— Request —
What share of the general population gets news through Facebook, according to the text on social media and fake news?

— Article —
::::::::::
Social Media, Fake News, and America’s Deepening Political Divide

The relationship between social media and the news–particularly news related to politics–has been a popular topic of conversation recently in the United States. Facebook especially has emerged just recently as a major platform for the average American to get their news; 30% of the general population receives news through the site (Anderson and Caumont, 2014) and I would argue that the site has become so relevant in people’s perception of news and the media itself that a significant number of Americans are indirectly influenced by the news that is shared on Facebook. When I first created a Facebook profile around six years ago, I was exposed to very little news through the site, if any. Now, however, the majority of my feed consists of news stories of one type or another. This can partly be attributed to my decision to actively follow some news outlets, but it is also due to the growing popularity of using Facebook to stay up to date on current events. At face value, this phenomenon may appear to be harmless or even positive; more people being more informed about the news seems like a good thing. However, the freedom and quick spread of information on social media comes with some serious concerns. Now that more individuals, companies, and publications can easily share their own coverage on the Internet, there is no requirement to be unbiased in reporting news–or even accurate. For the first time in history, consumers of American media can choose from thousands of different online sources that present themselves as “news.” These sources range from completely inaccurate in their reporting, to heavily biased, to well-researched and accurate. On top of the obvious problems with consuming media that is not based in fact, the issue that in my opinion is most concerning is that defining what news sources fall into which of the aforementioned categories can be completely different depending on who you ask. The “fake news” issue leads to the spread of misinformation and has contributed so heavily to the deepening partisan divide in America that it has become difficult to not only solve issues, but to even debate them effectively, which is a huge detriment to political and social progress.
::::::::::
— Data section —
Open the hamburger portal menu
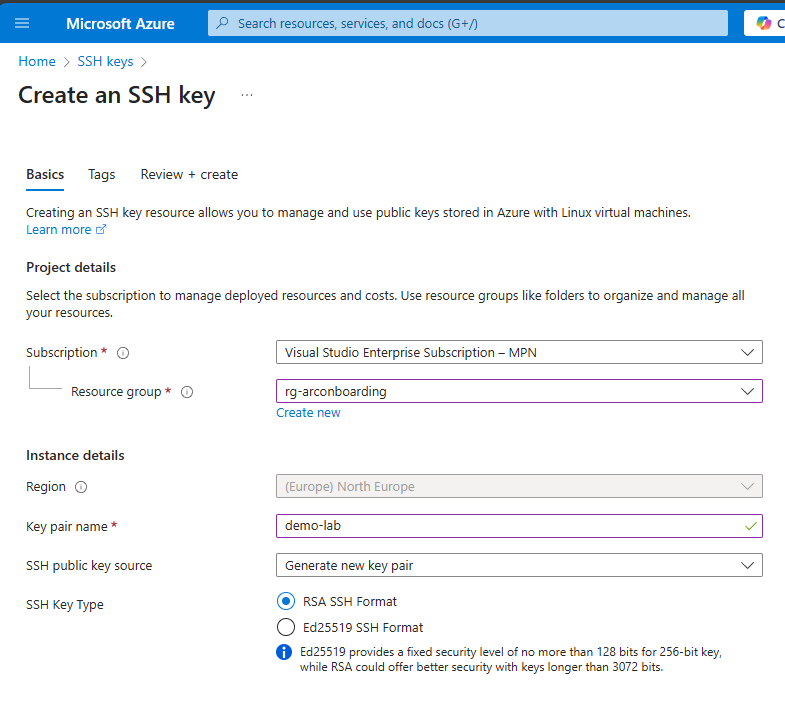 point(22,23)
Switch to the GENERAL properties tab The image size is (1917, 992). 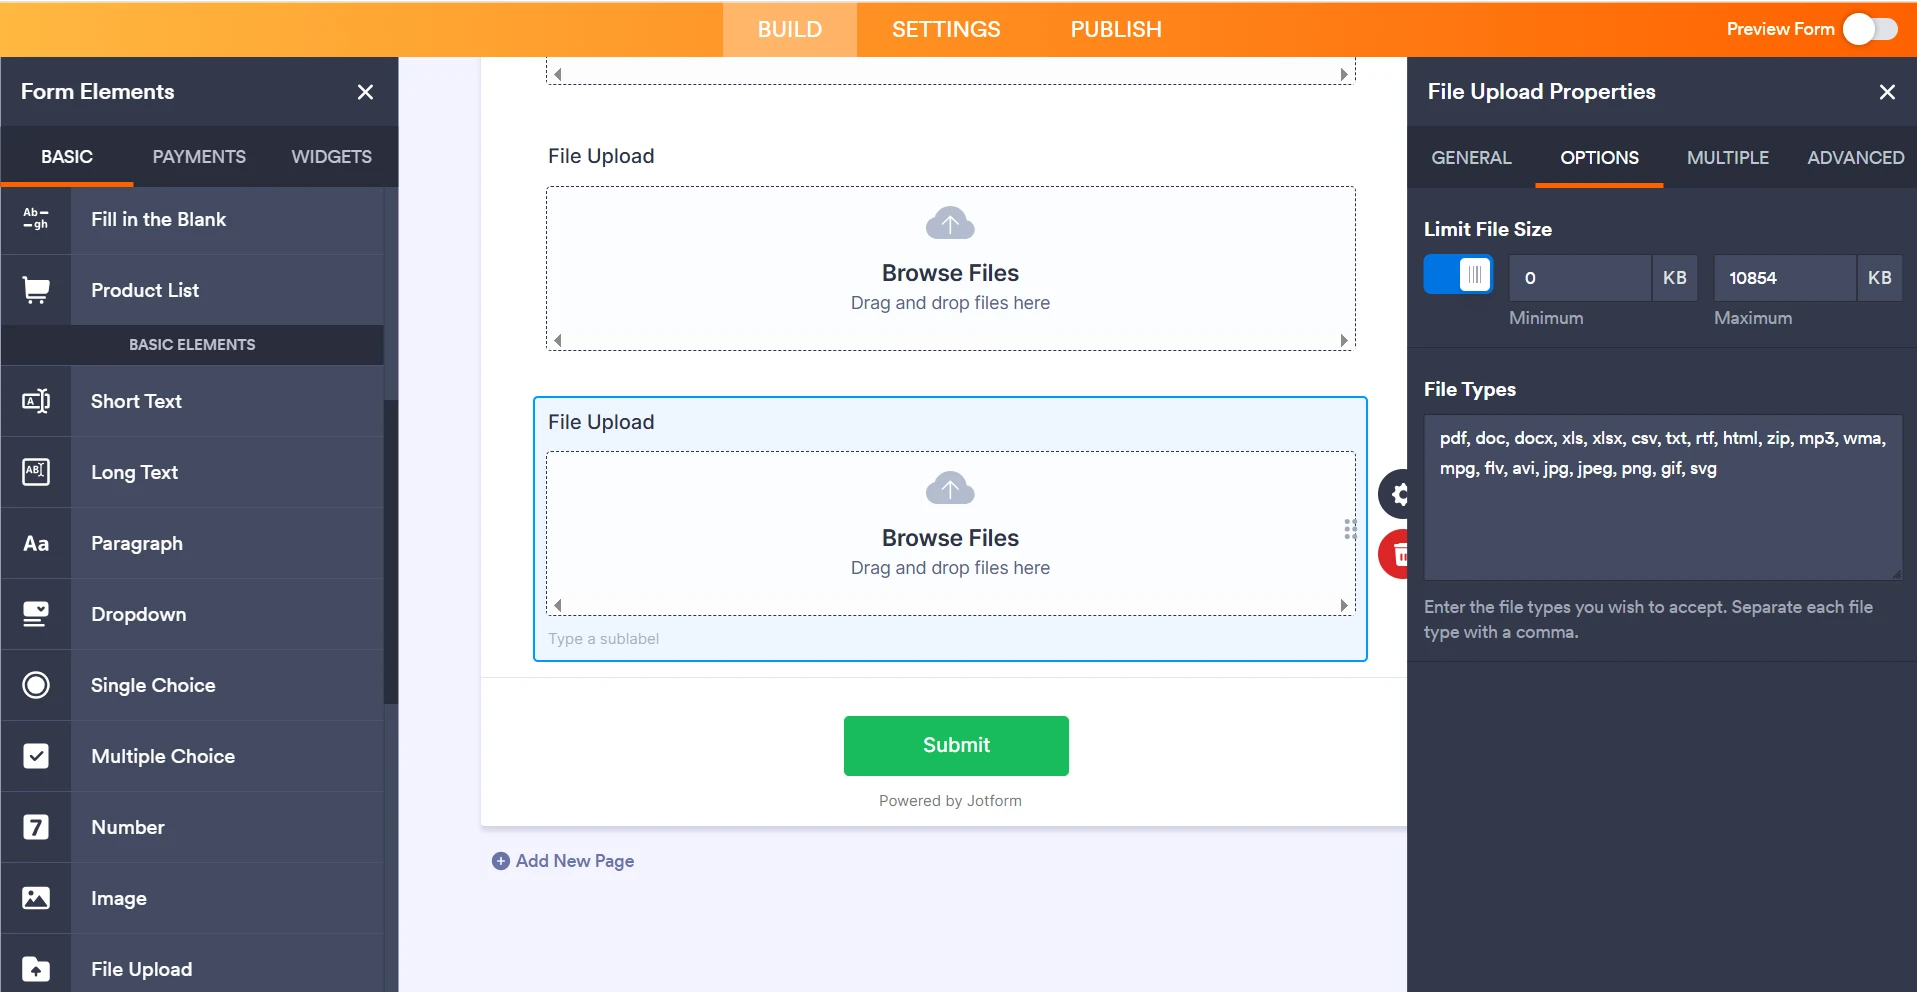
::::::::::
— Correct output —
30%